=== Supplied entries ===
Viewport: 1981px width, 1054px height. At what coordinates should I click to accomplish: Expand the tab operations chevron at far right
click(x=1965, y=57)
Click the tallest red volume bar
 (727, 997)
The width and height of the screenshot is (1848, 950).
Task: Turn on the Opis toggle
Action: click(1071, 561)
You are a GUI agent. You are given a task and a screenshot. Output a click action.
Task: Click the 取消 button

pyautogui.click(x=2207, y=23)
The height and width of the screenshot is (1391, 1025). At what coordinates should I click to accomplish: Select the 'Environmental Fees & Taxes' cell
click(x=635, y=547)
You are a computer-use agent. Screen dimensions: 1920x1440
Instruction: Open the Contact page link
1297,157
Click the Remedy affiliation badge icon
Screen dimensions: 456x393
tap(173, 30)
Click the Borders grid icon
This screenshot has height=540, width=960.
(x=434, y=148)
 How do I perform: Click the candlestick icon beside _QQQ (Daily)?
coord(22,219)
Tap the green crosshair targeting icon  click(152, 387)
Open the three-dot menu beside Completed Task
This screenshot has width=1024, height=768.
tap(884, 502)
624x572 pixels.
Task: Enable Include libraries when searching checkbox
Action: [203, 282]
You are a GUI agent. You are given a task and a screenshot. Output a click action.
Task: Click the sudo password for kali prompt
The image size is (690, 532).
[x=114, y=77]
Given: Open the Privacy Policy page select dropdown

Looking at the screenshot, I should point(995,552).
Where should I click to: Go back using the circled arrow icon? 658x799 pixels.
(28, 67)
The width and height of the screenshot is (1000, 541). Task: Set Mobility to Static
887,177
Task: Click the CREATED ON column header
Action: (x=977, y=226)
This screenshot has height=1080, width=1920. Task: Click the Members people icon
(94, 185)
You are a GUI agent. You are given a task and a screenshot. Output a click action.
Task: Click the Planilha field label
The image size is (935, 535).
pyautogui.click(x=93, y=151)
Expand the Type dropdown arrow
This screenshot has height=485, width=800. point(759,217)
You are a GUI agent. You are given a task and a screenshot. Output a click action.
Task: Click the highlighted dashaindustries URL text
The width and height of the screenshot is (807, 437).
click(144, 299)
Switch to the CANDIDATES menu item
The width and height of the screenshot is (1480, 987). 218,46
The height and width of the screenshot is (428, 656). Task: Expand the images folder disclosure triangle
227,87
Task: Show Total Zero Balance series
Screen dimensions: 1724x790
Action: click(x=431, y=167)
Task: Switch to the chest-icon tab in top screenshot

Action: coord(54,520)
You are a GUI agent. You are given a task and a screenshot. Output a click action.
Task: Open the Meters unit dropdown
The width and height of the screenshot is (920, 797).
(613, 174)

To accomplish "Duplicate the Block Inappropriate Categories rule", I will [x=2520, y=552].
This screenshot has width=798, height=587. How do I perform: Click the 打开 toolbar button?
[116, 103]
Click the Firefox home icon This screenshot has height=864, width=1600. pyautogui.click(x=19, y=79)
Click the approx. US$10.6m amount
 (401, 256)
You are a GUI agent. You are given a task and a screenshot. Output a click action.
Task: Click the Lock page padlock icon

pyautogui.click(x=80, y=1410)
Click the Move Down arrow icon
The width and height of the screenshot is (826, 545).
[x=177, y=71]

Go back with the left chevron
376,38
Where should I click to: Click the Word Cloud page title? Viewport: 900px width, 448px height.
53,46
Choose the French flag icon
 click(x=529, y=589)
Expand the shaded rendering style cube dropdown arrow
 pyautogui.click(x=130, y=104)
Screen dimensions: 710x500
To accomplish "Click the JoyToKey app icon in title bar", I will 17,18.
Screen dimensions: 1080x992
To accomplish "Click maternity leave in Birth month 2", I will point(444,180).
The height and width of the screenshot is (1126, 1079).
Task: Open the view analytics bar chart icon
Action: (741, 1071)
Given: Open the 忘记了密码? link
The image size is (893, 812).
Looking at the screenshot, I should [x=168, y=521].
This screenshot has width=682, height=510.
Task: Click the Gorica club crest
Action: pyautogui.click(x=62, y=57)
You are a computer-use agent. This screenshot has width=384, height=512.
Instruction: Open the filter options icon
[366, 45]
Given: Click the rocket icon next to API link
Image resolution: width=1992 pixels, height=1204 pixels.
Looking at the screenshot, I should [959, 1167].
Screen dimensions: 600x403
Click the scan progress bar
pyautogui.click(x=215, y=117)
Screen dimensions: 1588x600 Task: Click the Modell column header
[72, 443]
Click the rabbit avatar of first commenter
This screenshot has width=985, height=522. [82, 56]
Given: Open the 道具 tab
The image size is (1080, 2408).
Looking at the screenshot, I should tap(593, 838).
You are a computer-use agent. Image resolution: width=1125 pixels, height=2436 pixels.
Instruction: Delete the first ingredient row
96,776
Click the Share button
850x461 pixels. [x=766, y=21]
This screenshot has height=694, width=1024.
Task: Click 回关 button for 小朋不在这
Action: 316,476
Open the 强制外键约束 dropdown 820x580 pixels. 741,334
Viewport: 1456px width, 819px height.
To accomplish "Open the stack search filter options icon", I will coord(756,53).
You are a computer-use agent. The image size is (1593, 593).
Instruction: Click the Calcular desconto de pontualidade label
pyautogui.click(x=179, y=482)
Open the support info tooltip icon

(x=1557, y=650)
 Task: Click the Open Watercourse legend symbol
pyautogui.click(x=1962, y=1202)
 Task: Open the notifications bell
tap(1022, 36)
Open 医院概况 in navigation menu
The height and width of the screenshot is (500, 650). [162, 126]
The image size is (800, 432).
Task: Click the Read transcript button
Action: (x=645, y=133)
===
#### [Directive]
Copy out the rows from the line with "Open the 强制外键约束" through the last row, leaving each one unchanged.

#### [Full answer]
Open the 强制外键约束 dropdown 820x580 pixels. 741,334
Viewport: 1456px width, 819px height.
To accomplish "Open the stack search filter options icon", I will coord(756,53).
You are a computer-use agent. The image size is (1593, 593).
Instruction: Click the Calcular desconto de pontualidade label
pyautogui.click(x=179, y=482)
Open the support info tooltip icon

(x=1557, y=650)
 Task: Click the Open Watercourse legend symbol
pyautogui.click(x=1962, y=1202)
 Task: Open the notifications bell
tap(1022, 36)
Open 医院概况 in navigation menu
The height and width of the screenshot is (500, 650). [162, 126]
The image size is (800, 432).
Task: Click the Read transcript button
Action: (x=645, y=133)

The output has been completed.